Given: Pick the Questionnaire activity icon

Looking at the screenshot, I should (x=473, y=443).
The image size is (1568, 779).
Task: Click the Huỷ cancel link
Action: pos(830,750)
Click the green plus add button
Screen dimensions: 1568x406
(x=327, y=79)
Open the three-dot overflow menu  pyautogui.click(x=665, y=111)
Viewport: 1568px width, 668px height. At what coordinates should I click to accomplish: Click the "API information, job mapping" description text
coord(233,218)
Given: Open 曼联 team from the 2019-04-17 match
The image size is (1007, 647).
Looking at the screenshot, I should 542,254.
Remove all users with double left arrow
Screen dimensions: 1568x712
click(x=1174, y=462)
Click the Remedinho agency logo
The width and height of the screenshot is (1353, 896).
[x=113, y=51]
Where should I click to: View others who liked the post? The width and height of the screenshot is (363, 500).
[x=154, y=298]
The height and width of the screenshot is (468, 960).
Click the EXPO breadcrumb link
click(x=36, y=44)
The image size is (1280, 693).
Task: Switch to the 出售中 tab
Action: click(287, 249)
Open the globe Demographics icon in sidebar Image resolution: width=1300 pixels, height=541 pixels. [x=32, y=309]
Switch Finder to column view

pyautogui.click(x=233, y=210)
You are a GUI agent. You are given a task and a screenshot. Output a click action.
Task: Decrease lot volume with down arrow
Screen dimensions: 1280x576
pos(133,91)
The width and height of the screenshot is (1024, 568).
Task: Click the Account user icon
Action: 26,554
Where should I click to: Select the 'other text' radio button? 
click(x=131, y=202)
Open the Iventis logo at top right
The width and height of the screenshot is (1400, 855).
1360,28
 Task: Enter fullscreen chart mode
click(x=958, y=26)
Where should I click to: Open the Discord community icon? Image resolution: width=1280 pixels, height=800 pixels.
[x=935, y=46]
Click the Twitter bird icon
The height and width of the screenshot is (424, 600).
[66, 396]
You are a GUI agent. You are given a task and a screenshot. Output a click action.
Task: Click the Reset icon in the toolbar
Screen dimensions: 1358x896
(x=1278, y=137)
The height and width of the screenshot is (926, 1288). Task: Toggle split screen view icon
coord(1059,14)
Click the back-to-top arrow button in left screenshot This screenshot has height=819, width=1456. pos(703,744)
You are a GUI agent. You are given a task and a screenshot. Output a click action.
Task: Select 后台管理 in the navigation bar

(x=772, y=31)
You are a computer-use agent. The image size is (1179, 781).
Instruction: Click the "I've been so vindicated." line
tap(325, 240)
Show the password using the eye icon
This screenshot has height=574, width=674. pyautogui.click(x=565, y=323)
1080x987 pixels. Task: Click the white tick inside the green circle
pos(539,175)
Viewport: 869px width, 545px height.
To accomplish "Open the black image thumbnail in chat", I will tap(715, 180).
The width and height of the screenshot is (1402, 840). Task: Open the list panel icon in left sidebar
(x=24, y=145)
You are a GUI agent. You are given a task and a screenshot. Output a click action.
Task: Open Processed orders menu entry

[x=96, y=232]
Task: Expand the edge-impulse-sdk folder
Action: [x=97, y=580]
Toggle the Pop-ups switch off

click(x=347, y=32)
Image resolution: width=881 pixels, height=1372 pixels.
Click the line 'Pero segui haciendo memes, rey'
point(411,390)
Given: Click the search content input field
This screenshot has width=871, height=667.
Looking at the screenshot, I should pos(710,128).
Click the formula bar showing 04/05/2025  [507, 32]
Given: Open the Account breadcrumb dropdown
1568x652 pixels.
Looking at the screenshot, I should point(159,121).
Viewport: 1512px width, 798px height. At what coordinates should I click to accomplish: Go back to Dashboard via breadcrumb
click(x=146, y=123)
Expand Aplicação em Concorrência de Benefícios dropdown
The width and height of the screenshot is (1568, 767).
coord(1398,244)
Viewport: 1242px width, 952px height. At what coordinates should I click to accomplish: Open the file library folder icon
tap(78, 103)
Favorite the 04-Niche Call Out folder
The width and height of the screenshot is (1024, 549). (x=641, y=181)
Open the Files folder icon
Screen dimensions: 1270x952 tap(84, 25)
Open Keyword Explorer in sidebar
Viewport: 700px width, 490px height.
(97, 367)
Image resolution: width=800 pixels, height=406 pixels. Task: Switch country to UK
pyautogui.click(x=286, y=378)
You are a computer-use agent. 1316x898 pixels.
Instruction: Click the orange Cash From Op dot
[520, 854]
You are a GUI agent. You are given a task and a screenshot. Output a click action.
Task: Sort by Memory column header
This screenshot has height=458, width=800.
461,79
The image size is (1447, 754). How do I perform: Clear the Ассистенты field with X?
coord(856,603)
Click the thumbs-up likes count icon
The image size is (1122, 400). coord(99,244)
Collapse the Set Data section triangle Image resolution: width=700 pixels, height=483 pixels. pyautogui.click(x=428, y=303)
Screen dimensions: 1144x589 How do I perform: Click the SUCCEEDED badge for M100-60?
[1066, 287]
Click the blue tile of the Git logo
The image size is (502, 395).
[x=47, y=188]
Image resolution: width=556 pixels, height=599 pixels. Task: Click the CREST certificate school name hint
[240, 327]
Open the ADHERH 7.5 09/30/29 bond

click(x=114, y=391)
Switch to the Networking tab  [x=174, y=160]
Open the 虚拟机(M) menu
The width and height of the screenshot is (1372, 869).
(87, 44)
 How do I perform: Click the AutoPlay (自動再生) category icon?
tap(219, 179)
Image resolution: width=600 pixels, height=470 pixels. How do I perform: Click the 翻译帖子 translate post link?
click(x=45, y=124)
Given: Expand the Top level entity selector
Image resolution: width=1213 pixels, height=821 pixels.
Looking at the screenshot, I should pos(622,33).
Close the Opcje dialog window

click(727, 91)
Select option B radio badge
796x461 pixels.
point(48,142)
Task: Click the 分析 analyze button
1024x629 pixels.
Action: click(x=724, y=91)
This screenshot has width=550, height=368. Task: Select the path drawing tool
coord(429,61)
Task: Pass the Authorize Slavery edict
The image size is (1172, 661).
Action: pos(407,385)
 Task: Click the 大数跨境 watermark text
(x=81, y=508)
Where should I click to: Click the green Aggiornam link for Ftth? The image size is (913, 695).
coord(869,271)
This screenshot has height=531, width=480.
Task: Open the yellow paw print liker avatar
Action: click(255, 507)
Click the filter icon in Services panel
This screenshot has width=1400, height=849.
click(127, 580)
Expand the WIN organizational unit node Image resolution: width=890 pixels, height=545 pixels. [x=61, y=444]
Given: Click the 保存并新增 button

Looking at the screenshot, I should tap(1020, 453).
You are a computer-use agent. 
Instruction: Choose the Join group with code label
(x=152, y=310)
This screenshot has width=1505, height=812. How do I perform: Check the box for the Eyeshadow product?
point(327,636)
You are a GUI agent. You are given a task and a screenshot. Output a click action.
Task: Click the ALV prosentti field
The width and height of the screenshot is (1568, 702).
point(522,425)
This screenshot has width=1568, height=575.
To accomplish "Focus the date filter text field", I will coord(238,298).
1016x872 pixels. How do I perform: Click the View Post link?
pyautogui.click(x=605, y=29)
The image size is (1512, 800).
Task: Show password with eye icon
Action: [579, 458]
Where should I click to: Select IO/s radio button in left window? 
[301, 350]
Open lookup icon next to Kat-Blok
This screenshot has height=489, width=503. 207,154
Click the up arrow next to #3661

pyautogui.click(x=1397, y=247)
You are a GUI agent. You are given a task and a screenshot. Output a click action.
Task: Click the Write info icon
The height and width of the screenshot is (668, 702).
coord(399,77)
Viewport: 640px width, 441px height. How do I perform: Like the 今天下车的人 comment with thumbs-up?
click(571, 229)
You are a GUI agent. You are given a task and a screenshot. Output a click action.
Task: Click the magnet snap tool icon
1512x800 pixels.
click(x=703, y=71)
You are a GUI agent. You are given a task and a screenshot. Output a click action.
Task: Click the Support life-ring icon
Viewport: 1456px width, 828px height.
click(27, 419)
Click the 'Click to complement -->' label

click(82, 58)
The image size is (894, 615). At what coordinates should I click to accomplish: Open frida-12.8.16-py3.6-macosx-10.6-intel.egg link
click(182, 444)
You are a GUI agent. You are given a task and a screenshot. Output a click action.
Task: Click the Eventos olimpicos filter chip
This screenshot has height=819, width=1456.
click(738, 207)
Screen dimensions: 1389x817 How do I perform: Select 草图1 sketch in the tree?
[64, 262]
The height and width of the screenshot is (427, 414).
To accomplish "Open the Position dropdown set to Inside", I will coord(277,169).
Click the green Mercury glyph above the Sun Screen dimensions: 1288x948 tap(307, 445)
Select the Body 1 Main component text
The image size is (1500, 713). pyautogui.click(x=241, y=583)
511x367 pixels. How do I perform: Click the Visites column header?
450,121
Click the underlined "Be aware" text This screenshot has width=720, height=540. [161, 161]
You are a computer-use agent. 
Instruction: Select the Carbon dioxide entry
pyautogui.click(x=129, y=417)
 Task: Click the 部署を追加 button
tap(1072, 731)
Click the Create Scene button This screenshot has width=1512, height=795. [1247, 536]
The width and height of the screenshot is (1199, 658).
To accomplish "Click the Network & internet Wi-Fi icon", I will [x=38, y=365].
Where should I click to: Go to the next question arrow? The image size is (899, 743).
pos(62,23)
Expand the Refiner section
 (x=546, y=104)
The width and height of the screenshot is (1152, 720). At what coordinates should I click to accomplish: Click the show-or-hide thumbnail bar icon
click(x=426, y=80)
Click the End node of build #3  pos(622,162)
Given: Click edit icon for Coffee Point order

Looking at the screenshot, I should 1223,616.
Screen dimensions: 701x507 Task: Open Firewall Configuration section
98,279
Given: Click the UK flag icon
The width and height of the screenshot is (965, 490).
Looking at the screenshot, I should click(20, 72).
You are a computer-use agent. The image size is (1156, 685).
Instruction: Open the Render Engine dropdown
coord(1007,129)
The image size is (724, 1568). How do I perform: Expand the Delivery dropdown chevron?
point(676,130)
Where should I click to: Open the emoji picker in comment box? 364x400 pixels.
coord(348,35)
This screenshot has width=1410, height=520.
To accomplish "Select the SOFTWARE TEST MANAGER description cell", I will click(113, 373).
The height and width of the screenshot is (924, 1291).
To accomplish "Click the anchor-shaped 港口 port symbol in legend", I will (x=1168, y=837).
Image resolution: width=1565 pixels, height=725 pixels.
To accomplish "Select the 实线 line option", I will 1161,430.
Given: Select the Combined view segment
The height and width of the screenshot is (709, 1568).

* Exercise prompt
Copy out the lines of the data exactly, starting with the line containing "Switch Finder to column view" and continuing through the line containing "(x=772, y=31)", including both of those lines.

* Full answer
Switch Finder to column view

pyautogui.click(x=233, y=210)
You are a GUI agent. You are given a task and a screenshot. Output a click action.
Task: Decrease lot volume with down arrow
Screen dimensions: 1280x576
pos(133,91)
The width and height of the screenshot is (1024, 568).
Task: Click the Account user icon
Action: 26,554
Where should I click to: Select the 'other text' radio button? 
click(x=131, y=202)
Open the Iventis logo at top right
The width and height of the screenshot is (1400, 855).
1360,28
 Task: Enter fullscreen chart mode
click(x=958, y=26)
Where should I click to: Open the Discord community icon? Image resolution: width=1280 pixels, height=800 pixels.
[x=935, y=46]
Click the Twitter bird icon
The height and width of the screenshot is (424, 600).
[66, 396]
You are a GUI agent. You are given a task and a screenshot. Output a click action.
Task: Click the Reset icon in the toolbar
Screen dimensions: 1358x896
(x=1278, y=137)
The height and width of the screenshot is (926, 1288). Task: Toggle split screen view icon
coord(1059,14)
Click the back-to-top arrow button in left screenshot This screenshot has height=819, width=1456. pos(703,744)
You are a GUI agent. You are given a task and a screenshot. Output a click action.
Task: Select 后台管理 in the navigation bar

(x=772, y=31)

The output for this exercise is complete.